On The Monitor this week:
- Behind Obama’s Immigration Policy – an interview with David Bacon
- The case for a ban on fracking – an interview with Hugh MacMillan
More about this week’s guests:
David Bacon is author of The Right to Stay Home and three other books on immigration. He is a labor and immigrant rights activist, and part of the Dignity Campaign. He is an Award-winning photojournalist and author and has spent twenty years as a labor organizer. For the last two decades he has been a reporter, documentary photographer, and longtime radio host. He appears often on KPFA Radio. His previous books included The Children of NAFTA, Communities Without Borders, and Illegal People. He has been an associate editor at Pacific News Service and has written for TruthOut, The Nation, The Progressive, The American Prospect and The San Francisco Chronicle.
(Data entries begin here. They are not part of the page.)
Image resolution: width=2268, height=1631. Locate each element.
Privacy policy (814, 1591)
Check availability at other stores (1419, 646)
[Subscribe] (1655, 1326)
As an immigrant rights activist, Bacon helped organize the Northern California Coalition for Immigrant Rights and the Labor Immigrant Organizers Network.
“President Obama’s decision to delay lifting the threat of deportation from many people is a retreat that will result in more deportations, detentions and firings of people who need equality, legal status and human rights. In the name of protecting Democrats in the midterm election, his decision will instead hurt those families who have been some of his greatest supporters. It does nothing to move forward to solve the problems of migration. More people will come to the U.S. tomorrow, driven by poverty and repression, made worse by our pro-corporate trade agreements and foreign intervention. Beefing up enforcement simply criminalizes them, while the continuation of pro-business guest worker programs provides a blatant subsidy for corporations who want to keep wages down and unions weak. We need pro-immigrant and pro-worker immigration reform, not more delays, draconian enforcement and corporate labor schemes.”
You can follow him on twitter here
Hugh MacMillan is a senior researcher in the water program at Food & Water Watch. Prior to joining Food & Water Watch, he served one year as a legislative fellow and science advisor in the U.S. Senate and five years as an assistant professor in the Department of Mathematical Sciences at Clemson University. He has a Ph.D. in applied mathematics from the University of Colorado at Boulder.
Last week was the People’s Climate March in New York and Food & Water Watch executive director Wenonah Hauter published an article titled “To Save the Climate, We Need a Ban on Fracking” saying “Fracking affects not only the millions living within a mile of fracking sites who experience health problems, polluted water, earthquakes, explosions and declined property values, but it also affects billions globally who are affected by climate change.” The article goes on to say that “Despite what the oil and gas industry claim, there have now been over 150 studies on fracking and its impacts that raise concerns about the risks and dangers of fracking and highlight how little we know about its long-term effects on health and our limited freshwater supplies. It’s time for President Obama and other decision makers to look at the facts. It’s a matter of our survival.”
He is also the main author of The Urgent Case for a Ban on Fracking which states in part that the environmental, public health and socioeconomic impacts that stem from fracking amount to unacceptable risk, and that the harms are certain.